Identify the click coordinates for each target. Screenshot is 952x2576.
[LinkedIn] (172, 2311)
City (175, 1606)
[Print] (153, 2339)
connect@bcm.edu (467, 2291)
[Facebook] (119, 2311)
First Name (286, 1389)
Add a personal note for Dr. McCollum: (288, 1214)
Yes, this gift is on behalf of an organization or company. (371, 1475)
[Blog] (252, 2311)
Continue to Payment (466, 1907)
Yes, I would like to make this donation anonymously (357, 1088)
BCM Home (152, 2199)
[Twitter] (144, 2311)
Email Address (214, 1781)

========

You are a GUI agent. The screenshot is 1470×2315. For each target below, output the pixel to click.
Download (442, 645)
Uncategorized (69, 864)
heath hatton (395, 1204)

========

Assigned task >> Would you print, exactly as written, every line above from the one holding "Identify the click" through the one holding "Add a personal", with both included and no other lines?

Expected answer >>
Identify the click coordinates for each target. Screenshot is 952x2576.
[LinkedIn] (172, 2311)
City (175, 1606)
[Print] (153, 2339)
connect@bcm.edu (467, 2291)
[Facebook] (119, 2311)
First Name (286, 1389)
Add a personal note for Dr. McCollum: (288, 1214)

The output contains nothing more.